**EXCERPT PROVIDED**
════════════════
Italian conductor and composer

Paolo Agostino Sperati (March 26, 1821 – May 20, 1884) was an Italian conductor, musician, and composer that was active in the theater and opera life of Christiania (now Oslo), Norway in the 19th century.

==Life and work==
Sperati grew up in a family of musicians, and he made his debut as an organist at the age of nine in 1830. He became a military musician in Genoa in 1834, and from there moved to Nice, where he accompanied Paganini. He led a traveling ensemble in 1838 and 1839 that visited Marseille, where he met the conductor Pietro Negri, who engaged him in the opera in Berlin and then in Copenhagen (1841–1850) as conductor of the Italian Society (Det italienske selskab) at the Court Theater and the Royal Danish Theatre. They performed Danish premieres of works by Giuseppe Verdi and were commissioned by Christian VIII.

He then led the Italian opera troupe that brought the impresario Vincenzo Galli (1798–1858) to Norway in 1849, after he had spent a year at the Royal Swedish Opera. In Norway, Sperati was engaged as a conductor for the Christiania Theater (1850–1866) and the Kristiania Norwegian Theater (1852–1862). He conducted the Oslo Craftsmen's Choir (Oslo Håndverker Sangforening, 1854–1857) and the Freemason Choir (Frimurernes Sangforening, 1883–1884), and he was an organist at the newly consecrated St. Olav's Cathedral (1856–1884).

Sperati became perhaps best known as the conductor of the 2nd Brigade Military Band (1854–1882), and in 1862 he was made a captain, in which capacity he enlisted the young Johan Halvorsen in 1881. Sperati worked at the Christiania People's Theater and the newly started Tivoli Opera (1882) until his death from a stroke on Easter Sunday, 1884. Sperati was friends with Henrik Ibsen and composed music for his play The Feast at Solhaug (1856). He also composed Skandinavisk Quadrille (Scandinavian Quadrille), a potpourri of six popular pieces.
════════════════
**PROMPT 1**
List the theaters and opera companies in Christiania where Sperati worked, according to the biography of Paolo Sperati.
**PROMPT 2**
Continue the biography of Paolo Sperati from its last sentence.

**SOURCE DATA**
════════════════
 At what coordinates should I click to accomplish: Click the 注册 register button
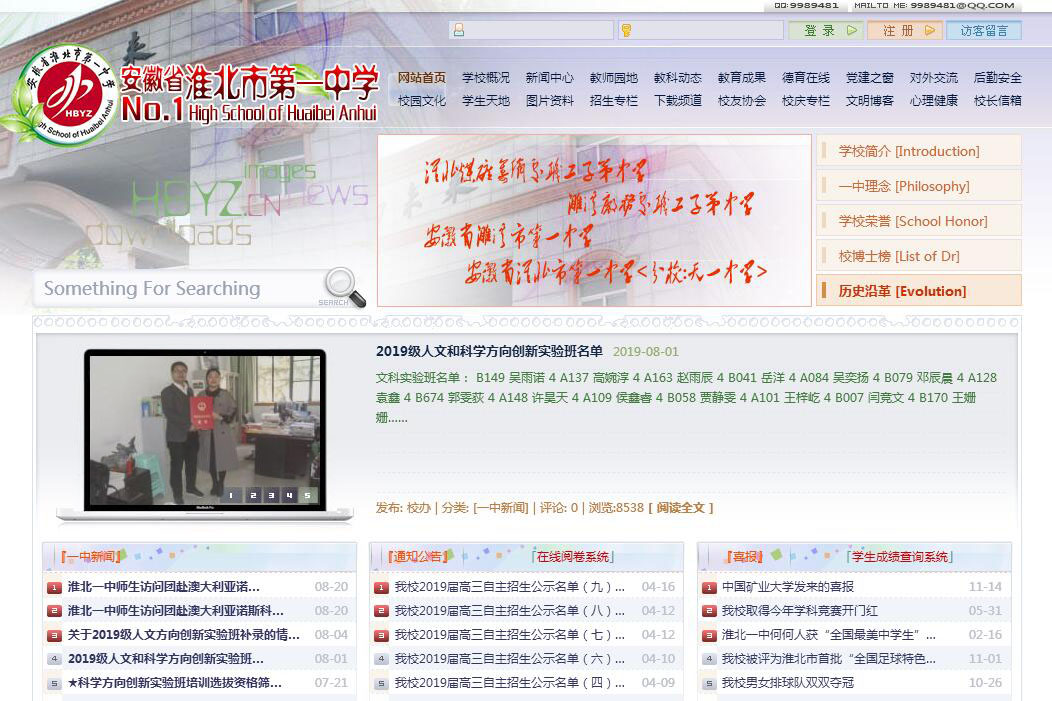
════════════════
**WRITTEN RESPONSE 1**
Christiania Theater, Kristiania Norwegian Theater, Christiania People's Theater, Tivoli Opera

**WRITTEN RESPONSE 2**
In Italy he is still known today above all for his organ adaptations of works by Giuseppe Verdi, in particular a series of pieces for the mass taken from the operas Aida, Don Carlo, Rigoletto, Trovatore, Macbeth, Giovanna d'Arco, Un ballo in maschera, Attila, Ernani, and Giovanna di Guzman.

His original production of organ music is less known, including the series Tre Pastorali published by Vismara in Milan in Collection of Pieces for the Modern Organist by Renowned Authors / Transcribed and Varied by Paolo Sperati.

==Family==
Sperati married a Danish woman, Sidsel Marie Nielsen (1823–1864), in 1847. While living in Copenhagen, they had two sons: Robert Ferdinand Arnold (1847–1884), who became a conductor and was later married to the actress Octavia Sperati, and Emmanuel (born 1850). After moving to Christiania, they had four more children: Wittorio (born 1853), who became a musician; Anna Giacinta (born 1856); Angelina Sicilia (born 1858), who became a teacher; and Carlo Alberto Sperati (1860–1943), who became a music professor.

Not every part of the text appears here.